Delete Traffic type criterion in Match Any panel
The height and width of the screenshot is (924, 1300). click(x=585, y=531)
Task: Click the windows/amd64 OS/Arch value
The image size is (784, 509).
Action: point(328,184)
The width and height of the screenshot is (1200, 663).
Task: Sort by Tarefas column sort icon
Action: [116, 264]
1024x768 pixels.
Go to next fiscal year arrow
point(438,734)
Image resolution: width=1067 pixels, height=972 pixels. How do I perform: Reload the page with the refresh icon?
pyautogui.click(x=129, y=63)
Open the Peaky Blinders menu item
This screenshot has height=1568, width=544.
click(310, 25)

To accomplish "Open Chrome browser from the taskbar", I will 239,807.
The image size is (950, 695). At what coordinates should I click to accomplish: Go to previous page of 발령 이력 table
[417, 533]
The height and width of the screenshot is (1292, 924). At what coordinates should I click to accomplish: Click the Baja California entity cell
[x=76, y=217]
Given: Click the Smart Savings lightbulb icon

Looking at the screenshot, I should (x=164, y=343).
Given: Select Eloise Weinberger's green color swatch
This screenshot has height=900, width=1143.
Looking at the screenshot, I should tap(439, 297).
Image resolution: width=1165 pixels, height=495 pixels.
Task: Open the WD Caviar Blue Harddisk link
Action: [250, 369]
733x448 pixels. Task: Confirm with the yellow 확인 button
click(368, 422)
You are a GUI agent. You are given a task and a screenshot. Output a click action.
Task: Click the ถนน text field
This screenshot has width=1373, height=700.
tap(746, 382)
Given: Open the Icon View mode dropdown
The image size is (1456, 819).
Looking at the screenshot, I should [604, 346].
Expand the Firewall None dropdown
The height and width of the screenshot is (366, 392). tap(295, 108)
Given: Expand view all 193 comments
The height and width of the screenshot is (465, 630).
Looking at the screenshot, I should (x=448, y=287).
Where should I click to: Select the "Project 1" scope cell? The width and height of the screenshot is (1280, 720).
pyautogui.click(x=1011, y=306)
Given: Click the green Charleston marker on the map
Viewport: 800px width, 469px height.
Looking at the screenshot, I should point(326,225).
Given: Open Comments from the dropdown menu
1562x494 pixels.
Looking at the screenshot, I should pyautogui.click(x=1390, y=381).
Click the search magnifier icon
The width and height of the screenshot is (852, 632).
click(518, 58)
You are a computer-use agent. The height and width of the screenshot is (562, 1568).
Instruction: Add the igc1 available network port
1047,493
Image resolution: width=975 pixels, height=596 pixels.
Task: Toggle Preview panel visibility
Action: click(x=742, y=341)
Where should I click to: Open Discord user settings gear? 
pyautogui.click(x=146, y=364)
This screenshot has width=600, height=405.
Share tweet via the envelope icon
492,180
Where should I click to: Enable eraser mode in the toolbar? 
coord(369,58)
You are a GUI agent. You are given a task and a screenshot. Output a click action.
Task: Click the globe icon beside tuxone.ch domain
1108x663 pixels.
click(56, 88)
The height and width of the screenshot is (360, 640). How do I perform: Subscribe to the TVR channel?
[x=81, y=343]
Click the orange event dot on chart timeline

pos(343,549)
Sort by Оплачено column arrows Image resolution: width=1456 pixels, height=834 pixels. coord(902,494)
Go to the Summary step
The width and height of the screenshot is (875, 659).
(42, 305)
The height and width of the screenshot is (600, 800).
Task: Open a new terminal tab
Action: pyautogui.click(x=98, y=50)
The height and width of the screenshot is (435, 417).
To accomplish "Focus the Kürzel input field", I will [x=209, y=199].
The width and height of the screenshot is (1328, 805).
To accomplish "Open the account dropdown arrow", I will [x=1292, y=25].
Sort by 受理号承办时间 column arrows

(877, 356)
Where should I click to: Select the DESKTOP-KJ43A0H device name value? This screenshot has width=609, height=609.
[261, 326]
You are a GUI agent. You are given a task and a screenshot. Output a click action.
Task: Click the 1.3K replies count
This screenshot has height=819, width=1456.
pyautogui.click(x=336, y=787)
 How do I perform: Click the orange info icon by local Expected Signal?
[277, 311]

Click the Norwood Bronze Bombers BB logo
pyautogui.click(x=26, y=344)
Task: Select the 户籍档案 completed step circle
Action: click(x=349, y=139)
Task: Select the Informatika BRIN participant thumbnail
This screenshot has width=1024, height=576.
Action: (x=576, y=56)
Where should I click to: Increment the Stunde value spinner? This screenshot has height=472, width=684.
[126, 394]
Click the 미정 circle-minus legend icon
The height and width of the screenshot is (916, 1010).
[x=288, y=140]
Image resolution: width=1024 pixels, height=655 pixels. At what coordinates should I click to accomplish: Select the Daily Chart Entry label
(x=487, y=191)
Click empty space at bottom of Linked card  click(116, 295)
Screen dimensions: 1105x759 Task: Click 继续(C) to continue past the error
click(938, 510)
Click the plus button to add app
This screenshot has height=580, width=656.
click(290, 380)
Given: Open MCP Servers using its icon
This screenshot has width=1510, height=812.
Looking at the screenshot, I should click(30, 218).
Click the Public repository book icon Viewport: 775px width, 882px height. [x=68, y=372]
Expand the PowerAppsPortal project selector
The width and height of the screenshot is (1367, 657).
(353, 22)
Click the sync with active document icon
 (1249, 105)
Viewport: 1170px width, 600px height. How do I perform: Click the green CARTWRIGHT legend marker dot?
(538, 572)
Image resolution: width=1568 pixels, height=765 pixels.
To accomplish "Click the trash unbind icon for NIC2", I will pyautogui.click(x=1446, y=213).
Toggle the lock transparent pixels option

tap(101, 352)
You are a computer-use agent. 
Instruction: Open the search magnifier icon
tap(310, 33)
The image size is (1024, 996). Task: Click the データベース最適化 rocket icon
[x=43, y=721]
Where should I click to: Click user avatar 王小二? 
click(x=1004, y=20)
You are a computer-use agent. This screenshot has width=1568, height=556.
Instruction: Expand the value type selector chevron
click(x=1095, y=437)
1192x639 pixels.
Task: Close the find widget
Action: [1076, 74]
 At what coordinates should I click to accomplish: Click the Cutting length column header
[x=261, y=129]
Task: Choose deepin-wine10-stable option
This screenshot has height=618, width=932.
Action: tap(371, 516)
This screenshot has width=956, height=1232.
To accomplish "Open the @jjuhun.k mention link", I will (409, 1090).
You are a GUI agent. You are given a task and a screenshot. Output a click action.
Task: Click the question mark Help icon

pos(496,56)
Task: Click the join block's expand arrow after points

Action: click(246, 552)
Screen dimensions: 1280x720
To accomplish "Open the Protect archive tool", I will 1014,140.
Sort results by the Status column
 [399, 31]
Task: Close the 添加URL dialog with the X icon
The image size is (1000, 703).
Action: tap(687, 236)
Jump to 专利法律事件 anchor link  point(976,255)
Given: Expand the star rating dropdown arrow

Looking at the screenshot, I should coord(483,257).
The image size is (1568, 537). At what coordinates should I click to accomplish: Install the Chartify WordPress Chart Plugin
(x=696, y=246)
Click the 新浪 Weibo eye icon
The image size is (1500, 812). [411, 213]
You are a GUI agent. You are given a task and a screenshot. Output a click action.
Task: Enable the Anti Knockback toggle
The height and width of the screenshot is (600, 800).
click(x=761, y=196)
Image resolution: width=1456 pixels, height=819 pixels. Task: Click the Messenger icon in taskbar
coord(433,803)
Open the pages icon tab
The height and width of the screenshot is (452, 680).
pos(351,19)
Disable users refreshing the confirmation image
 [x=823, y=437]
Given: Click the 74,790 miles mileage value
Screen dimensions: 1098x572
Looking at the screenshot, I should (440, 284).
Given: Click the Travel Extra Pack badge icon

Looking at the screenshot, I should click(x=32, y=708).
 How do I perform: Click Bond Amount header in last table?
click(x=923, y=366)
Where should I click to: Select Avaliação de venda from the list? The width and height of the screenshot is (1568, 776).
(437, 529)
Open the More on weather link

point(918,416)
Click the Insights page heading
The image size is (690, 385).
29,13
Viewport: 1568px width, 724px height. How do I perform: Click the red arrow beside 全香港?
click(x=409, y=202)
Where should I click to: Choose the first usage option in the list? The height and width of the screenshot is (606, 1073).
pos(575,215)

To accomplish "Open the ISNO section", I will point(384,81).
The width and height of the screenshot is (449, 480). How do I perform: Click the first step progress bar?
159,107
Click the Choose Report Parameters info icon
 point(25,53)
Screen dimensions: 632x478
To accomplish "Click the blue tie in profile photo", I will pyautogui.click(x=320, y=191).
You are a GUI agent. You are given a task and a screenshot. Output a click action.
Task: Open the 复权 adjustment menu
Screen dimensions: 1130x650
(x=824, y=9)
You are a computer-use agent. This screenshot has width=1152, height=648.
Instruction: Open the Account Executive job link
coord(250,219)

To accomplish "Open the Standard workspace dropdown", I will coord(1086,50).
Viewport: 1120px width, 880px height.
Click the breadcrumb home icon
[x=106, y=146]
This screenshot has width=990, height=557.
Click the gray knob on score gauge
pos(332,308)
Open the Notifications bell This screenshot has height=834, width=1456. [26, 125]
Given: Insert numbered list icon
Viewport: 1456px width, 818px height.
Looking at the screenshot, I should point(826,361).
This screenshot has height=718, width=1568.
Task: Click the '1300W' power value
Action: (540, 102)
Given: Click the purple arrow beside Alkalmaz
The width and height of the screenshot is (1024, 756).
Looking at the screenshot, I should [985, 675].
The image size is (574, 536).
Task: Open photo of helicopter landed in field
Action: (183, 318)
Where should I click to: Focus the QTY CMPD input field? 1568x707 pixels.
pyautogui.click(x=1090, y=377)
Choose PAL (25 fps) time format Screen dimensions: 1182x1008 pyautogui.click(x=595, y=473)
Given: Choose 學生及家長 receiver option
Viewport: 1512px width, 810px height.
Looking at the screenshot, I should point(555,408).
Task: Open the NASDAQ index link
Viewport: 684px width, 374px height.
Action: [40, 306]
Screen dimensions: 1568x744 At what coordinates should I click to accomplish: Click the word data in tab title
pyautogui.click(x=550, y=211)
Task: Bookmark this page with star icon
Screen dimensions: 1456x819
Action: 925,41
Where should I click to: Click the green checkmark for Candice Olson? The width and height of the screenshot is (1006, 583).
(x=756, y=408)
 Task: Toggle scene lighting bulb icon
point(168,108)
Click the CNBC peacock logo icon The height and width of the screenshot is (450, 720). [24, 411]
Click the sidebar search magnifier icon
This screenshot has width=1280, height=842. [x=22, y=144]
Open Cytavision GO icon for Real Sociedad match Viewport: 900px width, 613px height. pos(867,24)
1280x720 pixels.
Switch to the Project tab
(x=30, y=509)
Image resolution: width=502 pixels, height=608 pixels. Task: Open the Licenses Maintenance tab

☆ ☆ ☆ ☆ ☆

# JOB
Rewrite the records from the line containing "Task: Open the NASDAQ index link" down through the line containing "pyautogui.click(x=550, y=211)", changing "Viewport" to "Window" and keeping everything else the same.

# SOLUTION
Task: Open the NASDAQ index link
Window: 684px width, 374px height.
Action: [40, 306]
Screen dimensions: 1568x744 At what coordinates should I click to accomplish: Click the word data in tab title
pyautogui.click(x=550, y=211)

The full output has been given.